▶ **DIRECTIVES**:
[a] In the introduction, in what year was the National Review of Music Education in Australia published?
[b] From the introduction, quote the passage that begins with the words containing "Introduction" and ends with "the knowledge base.".

▶ **EXCERPTED TEXT**:
────────────────────────────────────────

Introduction
This subject is treated separately from general music education to fit in with the section on school orchestras in the Orchestras section of the knowledge base.
Two recent reports have broadened the knowledge of music education, including performance of school orchestras, bands and ensembles. The MCA in cooperation with the Australian Society for Music Education (ASME)1 and the Australian Music Association (AMA)2 commissioned a study headed by Professor Robin Stevens3, attempting to answer eleven questions relating to music education. It was followed by a National Review of Music Education in Australia4 for the Federal Minister of Education, Science and Training, published in 2005.
Despite these major research efforts, the general knowledge of the extent of instrumental music performance in schools remains patchy, mainly because of the diverse nature of school education systems with different rules in the eight States and Territories and among the three main sectors: Government, Independent and Catholic schools. This compounds the difficulties already existing in capturing changes in music teaching as students progress from pre-school to final year; different schools respond in different ways to these changing needs. The lack of training facilities through local community music schools has also been debated, as briefly summarised at the end of this section.

────────────────────────────────────────

▶ **MATERIAL SUPPLIED**:

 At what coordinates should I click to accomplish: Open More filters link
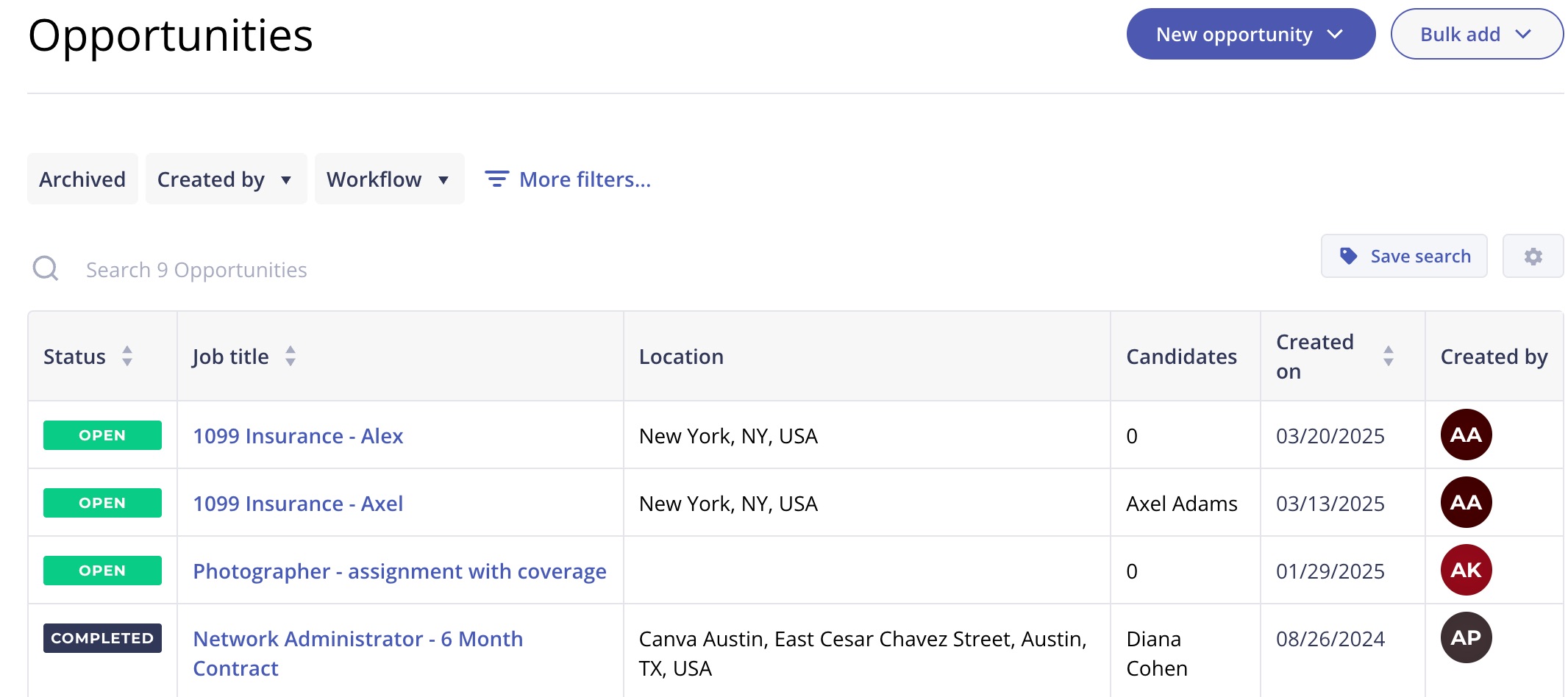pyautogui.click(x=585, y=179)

────────────────────────────────────────

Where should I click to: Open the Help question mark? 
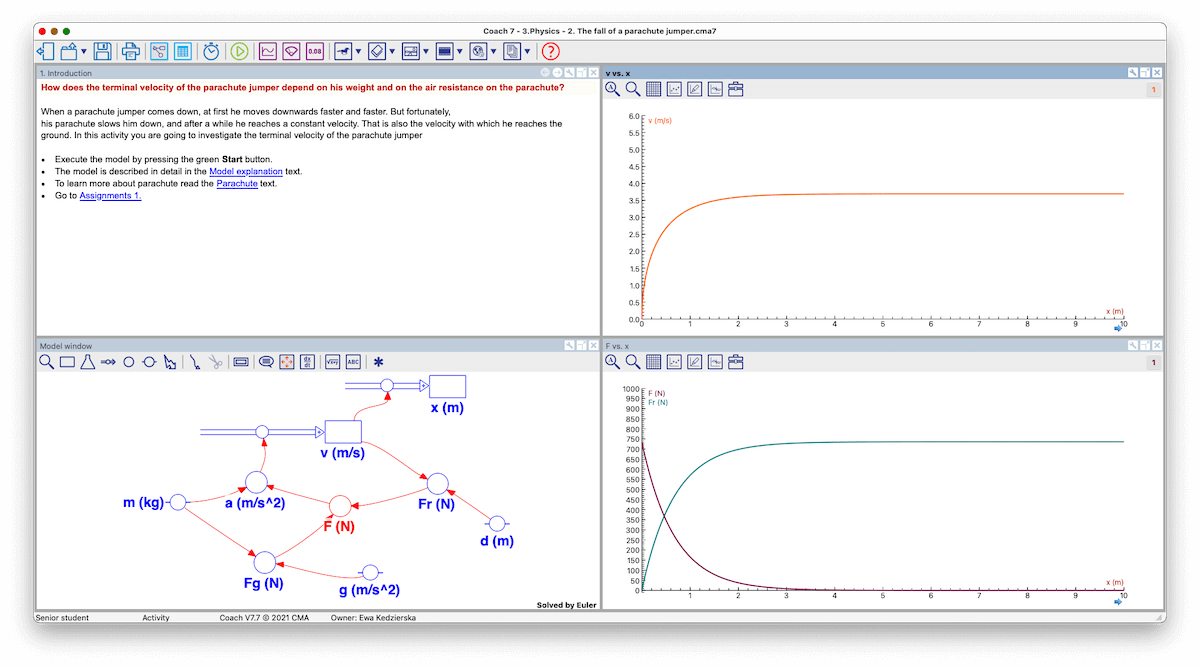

────────────────────────────────────────

▶ **RESPONSES TO THE TASKS**:
[a] 2005

[b]
Introduction
This subject is treated separately from general music education to fit in with the section on school orchestras in the Orchestras section of the knowledge base.